Nunavik Inuit oppose Quebec’s new gun registry
"They’re not understanding that we are subsistence harvesters"
Nunavik Inuit continue to seek exemption from Quebec’s new gun registry, which has now come into effect.
Starting Jan. 29, gun owners across the province must register their weapons through a provincial database, though they have a one-year grace period to do this before they are penalized.
But Makivik Corp. maintains that Nunavik Inuit should be exempt from the registry because of their distinct rights as harvesters.
“We’re not denying the safety factor,” said Adamie Delisle Alaku, vice-president of resource development at Makivik. “But they’re not understanding that we are subsistence harvesters.
“We have to adapt and that’s why we’ve asked for the exemption.”
When the province’s legislation was first tabled, Makivik submitted a brief to the legislative committee studying the bill in 2016, which said that Inuit rights enshrined in their land claim agreement should exclude them from Quebec’s registry.

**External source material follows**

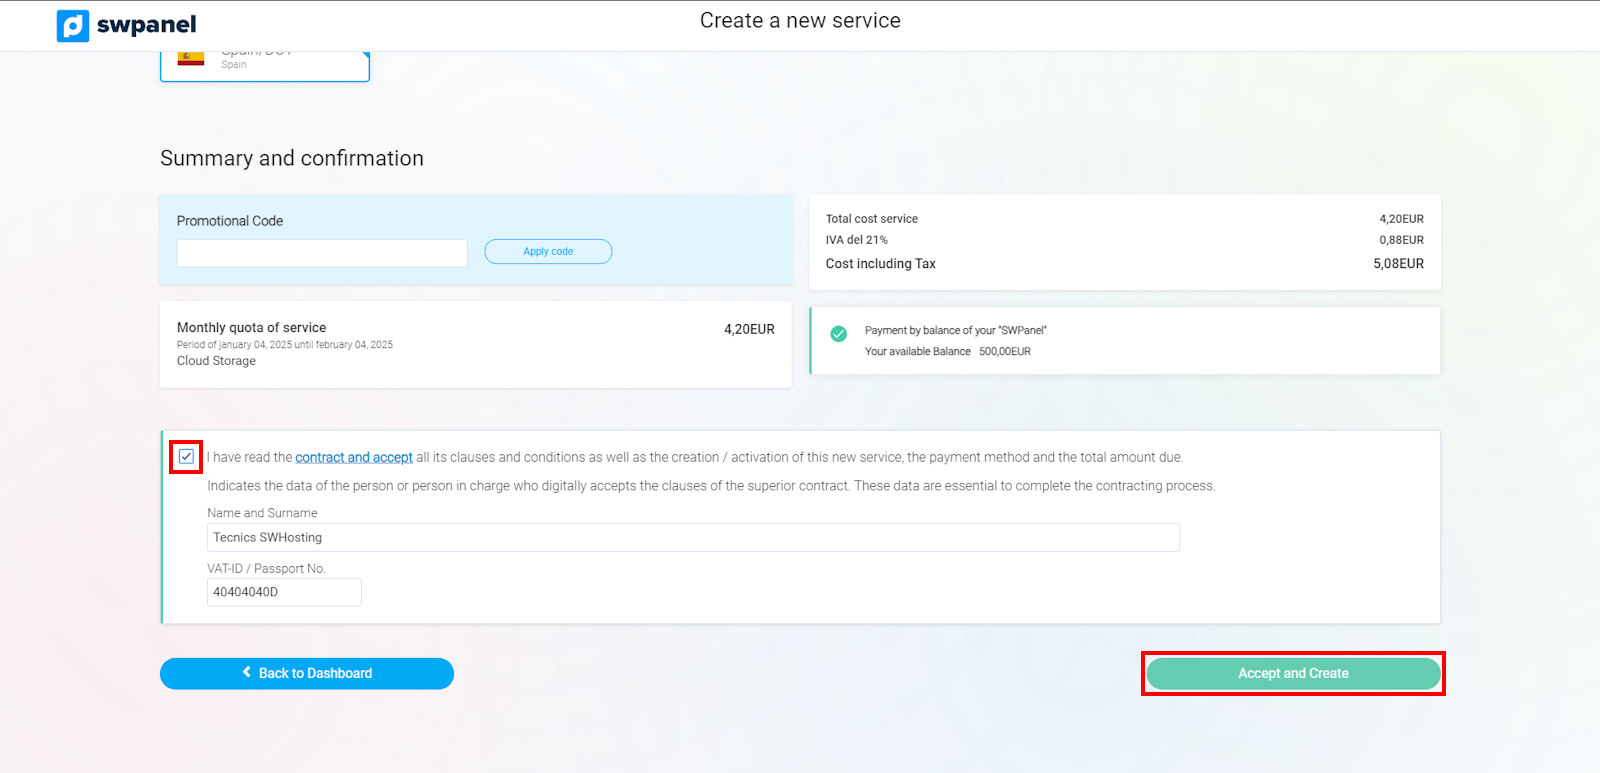Click the swpanel wordmark text
1600x773 pixels.
coord(146,25)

“Inuit hunters cannot be over burdened by bureaucratic measures that may penalize the exercise of their right to harvest under the James Bay and Northern Québec Agreement,” the brief said.
Even beyond Nunavik’s land claim, Delisle Alaku said the registry is simply inaccessible to Nunavimmiut, the majority of whom don’t speak French, though owners can register their firearms in English.
“They need to be able to accommodate unilingual hunters,” he said.
Delisle Alaku acknowledged the need to teach Nunavimmiut the proper use and storage of their weapons.
But he said a newer generation of hunters are buying and registering their weapons and taking gun safety courses offered through the Kativik Regional Government.
Nunavik’s MNA, Jean Boucher, said he hopes the one-year grace period will give his government the time to accommodate Nunavik’s gun owners.
Boucher said the province would like to see the registry managed by a regional organization, which could do outreach to gun owners across Nunavik.
“We know that gun use is different in the region,” he said. “And we don’t want Nunavimmiut under infraction because they own guns. It has to be explained in Inuktitut.”
Boucher said he’s been in contact with both the Kativik Regional Government and Makivik about creating a local office to oversee the registry. But Quebec has not considered offering an exemption to the region, he noted.
“There are many gun-related incidents in the region,” Boucher said, “and the police need that information.”
Canada’s federal gun registry was born in the years following the 1989 École Polytechnique massacre, when 14 women were shot and killed in their Montreal classroom.
But that registry was dismantled in 2012 by Stephen Harper’s Conservative government.
Quebec then tabled legislation to create its own registry, which passed in 2016.
The Quebec government has since fought to keep its own records from the federal registry, which was set to be destroyed, though that data remains sealed pending the outcome of court challenges.
Quebec’s public security minister, Martin Coiteux, has said the registry is in place to ensure that police know who owns guns in the province and where they are located, information, he said, could “prevent so many tragedies.”